When I was a wee tyke we had a record player that sat in the living room of our tiny apartment in Roselle, NJ. It was located on the bottom shelf of a book case and we had, I believe 5 records. A classical box set of Tchaikovsky ballets, the Guys and Dolls soundtrack, a compilation of standards that was put out by the supermarket for which my father worked in the warehouse (Food Fair) and this one.
I listened to it daily. I learned 
how to operate the phonograph player as a 6 year old. (Which, now that I think of it, means that I was learning how to use the tech of the day much in the way that our kids play with phones today)
AB-cadefghi-jekelminopquer-stew-witzes was how I learned the alphabet. Thanks, Big Bird. 
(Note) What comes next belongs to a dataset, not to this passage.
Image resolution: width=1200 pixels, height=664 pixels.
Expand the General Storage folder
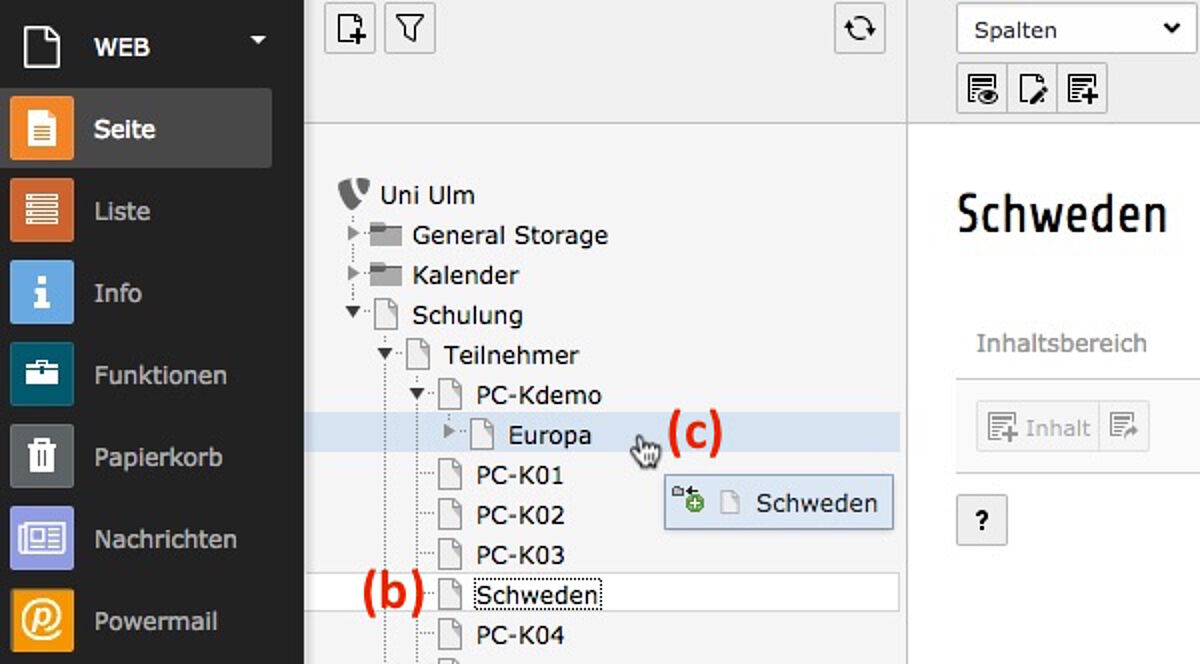(352, 234)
As I was thinking about this record and noting that it’s not available on the major streaming services I was suddenly hit with a flash of a memory. It’s vivid and it’s also very brief: I’m standing in a room, surrounded by older and very much taller people than myself. How could they not be? I was no older than 4. I can still see the plaid pants of the man standing in front of me. And I have no memory of other kids. Which, in retrospect, is strange because this was an event to debut handheld puppets that were about to debut on a new tv show. How we got there, I do not know. I asked my mother over the years but she was too old and infirmed to recall the experience much less any specifics. What I do recall was an elevated dais and a man with a beard, standing in front of us (There could’ve been no more than 30 people present) his hand inside a big, green frog and telling us that they were both (Kermit, the Frog and himself) excited that they were, along with many other “muppets”, going to be appearing on a new program on public television. That’s the memory. That I was there when the Muppets were announcing to a select group of friends that they were going to be on a new tv show.

And, of course, I watched that show. Sesame Street was an attempt to show that the techniques of advertising could be used to teach kids the alphabet & mathematics as well as how to be a kind citizen and accept those who are different as though we are all the same. Which we are.
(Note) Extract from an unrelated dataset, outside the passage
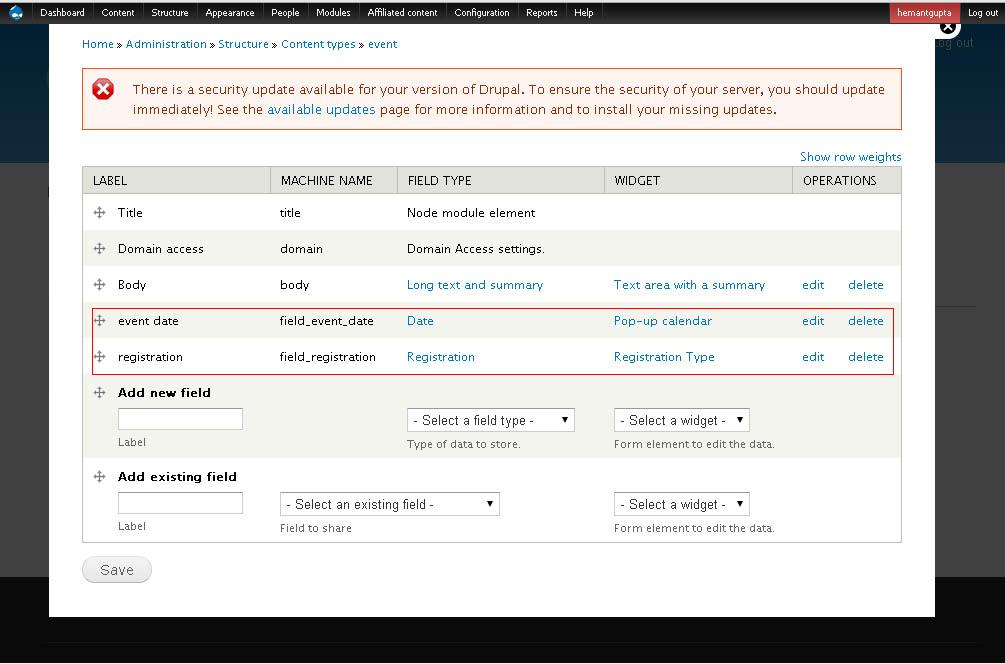Click the security warning error icon
Image resolution: width=1005 pixels, height=664 pixels.
tap(103, 89)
My parents weren’t consumers of pop culture. We didn’t have a lot of money. We never went without but the fear of being poor loomed large over me, my father having been raised in a two room clay house in Jerusalem. He was the 6th of 8 kids and, for much of their lives they all lived in that tiny home. Bombs going off on the front porch were not an unknown occurrence (I will get to that story when we get to The King) but it didn’t prevent him from dreaming of a better life one day. But, informed by a home experience on the edge of poverty (my father’s father, Chanania, was a tchockie seller on the dusty Israeli streets when it was still Palestine) my dad lived his life holding on to every dollar until it had to be spent. But he was also very generous with his kids. Committed to making sure that our lives were filled with all we needed and all we could want to enrich us. I am sure that my mother had much to do with that. She being a perpetual teenager who also wanted better for her kids than she had, I never was denied what was any true desire but they both taught me that I really didn’t need much to make myself happy.
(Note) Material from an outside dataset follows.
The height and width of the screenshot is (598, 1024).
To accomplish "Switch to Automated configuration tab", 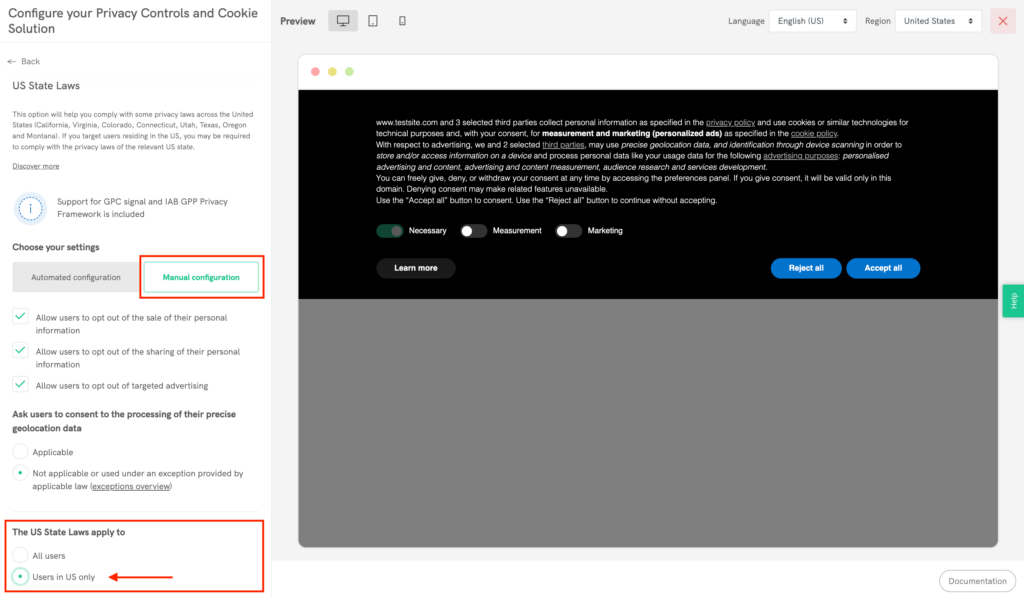I will [x=76, y=277].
Music, however, was everywhere. We only had a few records but we listened to them. The radio was always on. I would get called out of bed to see “Hold That Tiger” performed on Hee Haw. Dad took me to my first concert, which had to have been torture for him since it was David Cassidy performing solo at the Garden State Arts Center. Mom bought tickets, on a whim, for a Cheap Trick concert at Radio City Music Hall and spent most of the time petrified that we would all get contact highs. They didn’t have a lot of but they gave me a love of music.

One of the deepest pleasures of parenthood has been streaming records like this one on my Sonos speakers for my son, Zachary. He was 4 at the time I exposed him to the songs of Sesame Street. Although he was already able to read, watching him laugh at the ridiculousness of that same song was like zipping through a time warp and hearing it through his ears, new to music, new to discovery reminds me that to be a parent is to be a time traveler. And that journey has been filled with joy.